Re: [PATCH v3 01/12] cpu_map: update script to handle versioned CPUs

Wednesday, 21 February 2024

On 2/20/24 6:08 PM, Jim Fehlig wrote:
...
 On 12/15/23 15:11, Jonathon Jongsma wrote:
> Previously, the script only generated the parent CPU and any versions
> that had a defined alias. The script now generates all CPU versions. Any
> version that had a defined alias will continue to use that alias, but
> those without aliases will use the generated name $BASECPUNAME-vN.
>
> The reason for this change is two-fold. First, we need to add new models
> that support new features (such as SEV-SNP). To deal with this, the
> script now generates model definitions for all versions.
>
> But we also need to ensure that our CPU definitions are migration-safe.
> To deal with this issue we need to make sure we're always using the
> canonical versioned names for CPUs.

 Related to migration safety, do we need to be concerned with the 
 expansion of 'host-model' CPU? E.g. is it possible 'host-model' expands 
 to EPYC before introducing the new models, and EPYC-v4 afterwards? If 
 so, what are the ramifications of that? 
Indeed, that behavior is possible. In fact, you can see it happening in 
the test results for e.g. patch #5 ("Add versioned EPYC CPUs"). But I 
think that in general we should be fine, because we don't just expand to 
a plain model name, we expand to a model name plus a list of enabled or 
disabled feature flags.

For example, consider one test output file 
(tests/domaincapsdata/qemu_8.1.0-q35.x86_64.xml) that exhibits this 
behavior change. Before my patches the host CPU expanded to a model of 
'EPYC-ROME', with a number of feature flags which included (among others):

       <feature policy='require' name='amd-ssbd'/>
       <feature policy='disable' name='xsaves'/>

After my patches, the host model was expanded to 'EPYC-Rome-v4', with a 
slightly different set of feature flags. The main differences being that 
the 'amd-ssbd' and 'xsaves' features were no longer mentioned because 
they are now included in the -v4 definition. But it also adds a new 
feature flag to disable the 'ibrs' feature since this feature is 
included in the -v4 definition but not in the -v1 definition and is not 
provided by the host CPU:

       <feature policy='disable' name='ibrs'/>

So although the model name is changed, the definition of the host CPU as 
a whole should expand to the same set of CPU features.
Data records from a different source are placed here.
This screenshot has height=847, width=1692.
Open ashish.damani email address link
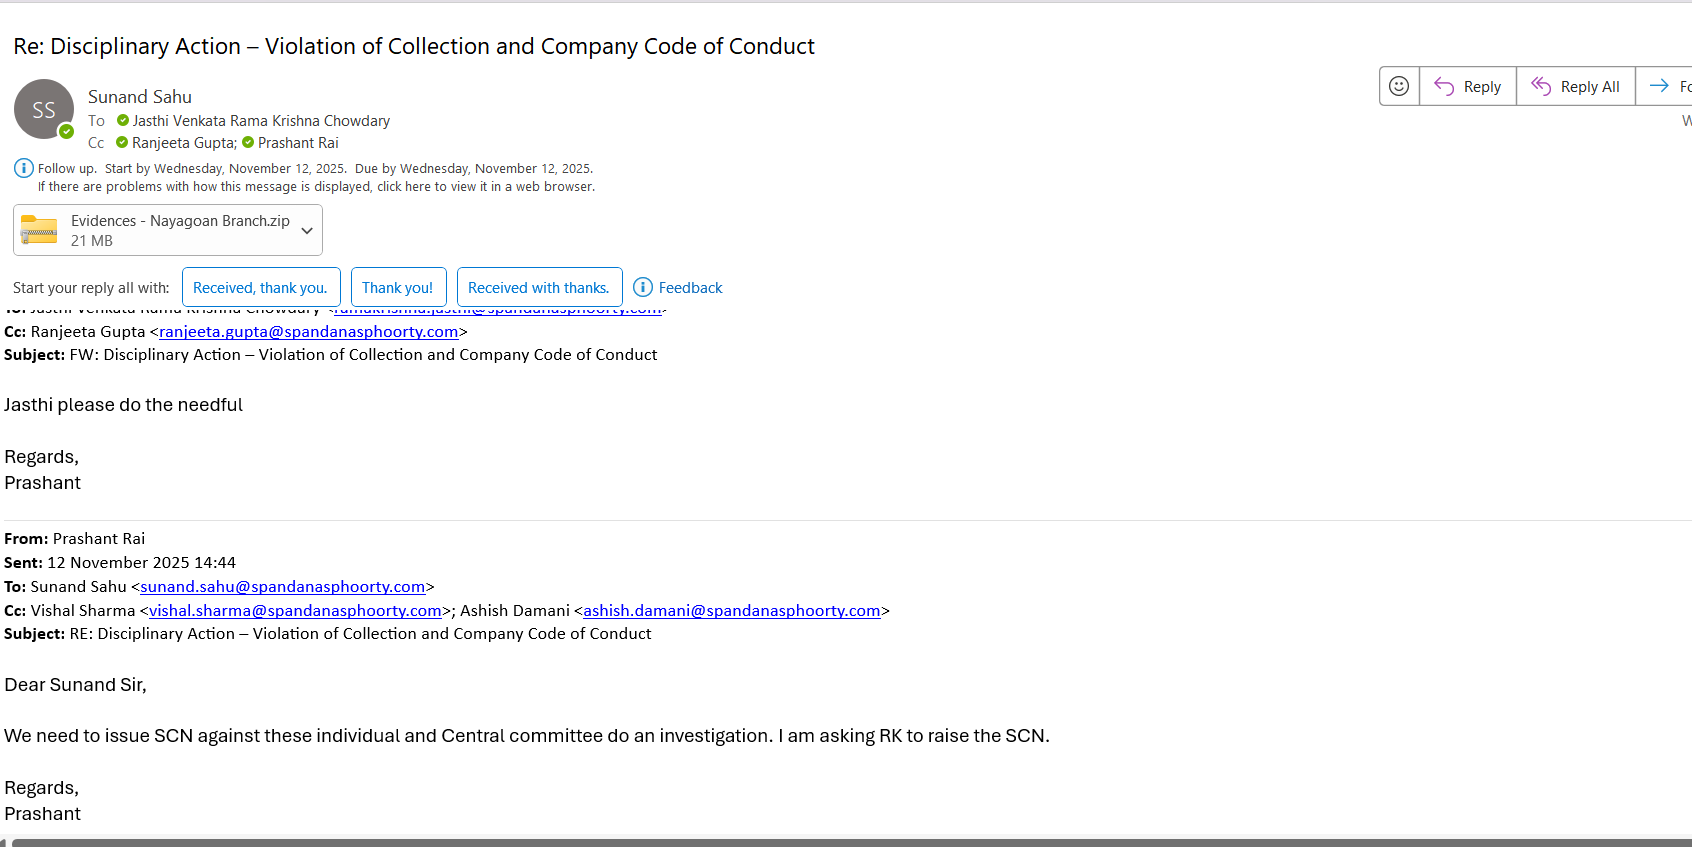[731, 610]
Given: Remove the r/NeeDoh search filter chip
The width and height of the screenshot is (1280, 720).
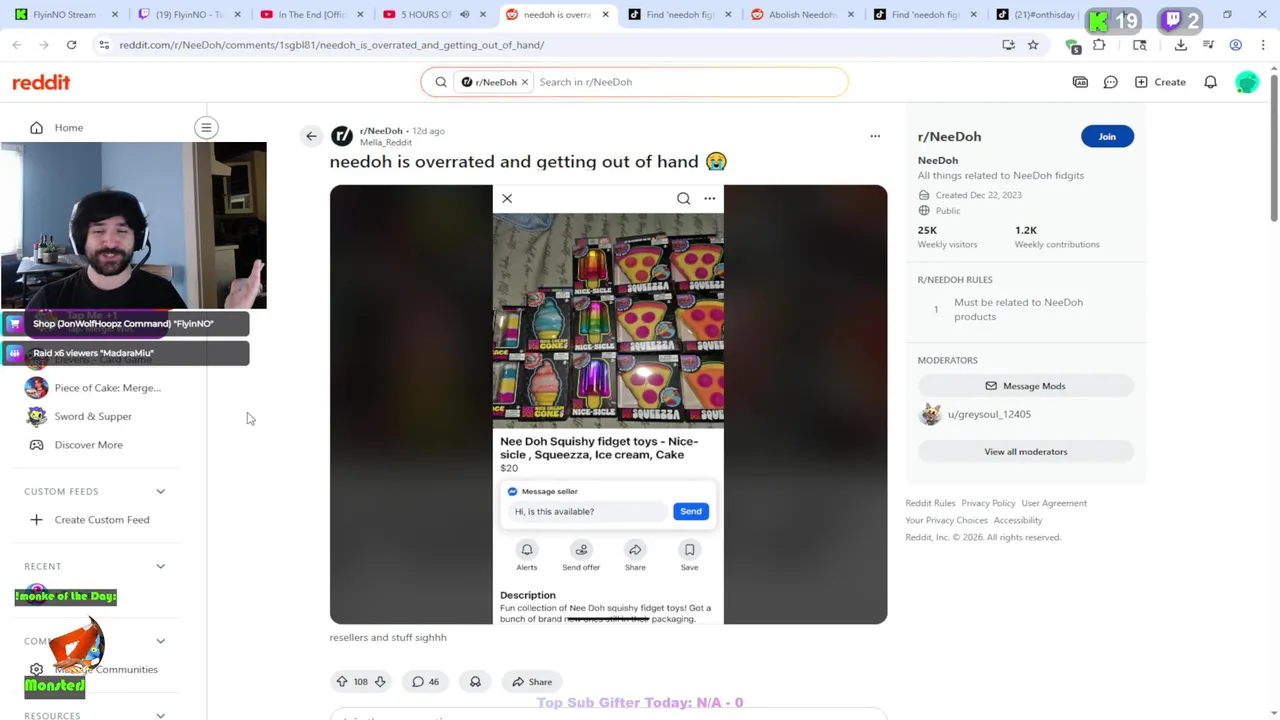Looking at the screenshot, I should click(x=525, y=82).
I think that this sort of thing can happen every time a new CPU model is 
added (e.g. the -noTSX-IBRS variants), so I think it should work. But if 
anyone knows of any specific migration issues, please let me know.

...
> Qemu documentation states that unversioned names for CPU models
(e.g.
> 'EPYC') are actually aliases to a specific versioned CPU model (e.g.
> 'EPYC-v1'). The documentation further states that the specific version
> targeted by the alias may change based on the machine type of the
> domain. Management software such as libvirt is directed to translate
> these aliases to a concrete version in order to make sure that the CPU
> definition is safe when migrating between different qemu versions that
> may make different choices for which underlying versioned model
> represents the alias.

 Do you have a link to the qemu documentation? Can it be added to the 
 commit message? 
Yes, I could certainly add a link to the commit message. It is mentioned 
here: 
https://www.qemu.org/docs/master/about/deprecated.html#runnability-guaran...

...

> In practice, at the time of writing qemu always maps the unversioned
> aliases to the -v1 model. And libvirt's CPU model definitions also
> assume that this is the case. For example, the 'x86_EPYC.xml' file
> contains the features that are defined for the EPYC-v1 inside of qemu.
> But if qemu ever changes their alias mapping, libvirt's idea of what an
> 'EPYC' CPU means and qemu's idea of what an 'EPYC' CPU means will
no
> longer match. So when choosing a CPU model for a domain, we should
> always pass the canonical versioned name to libvirt rather than the
> unversioned alias. To enable this, the script will generate a new
> 'canonical_name' field to the CPU model xml definition.
>
> Signed-off-by: Jonathon Jongsma <jjongsma(a)redhat.com&gt;
> ---
>   src/cpu_map/sync_qemu_models_i386.py | 42 ++++++++++++++++++++++------
>   1 file changed, 34 insertions(+), 8 deletions(-)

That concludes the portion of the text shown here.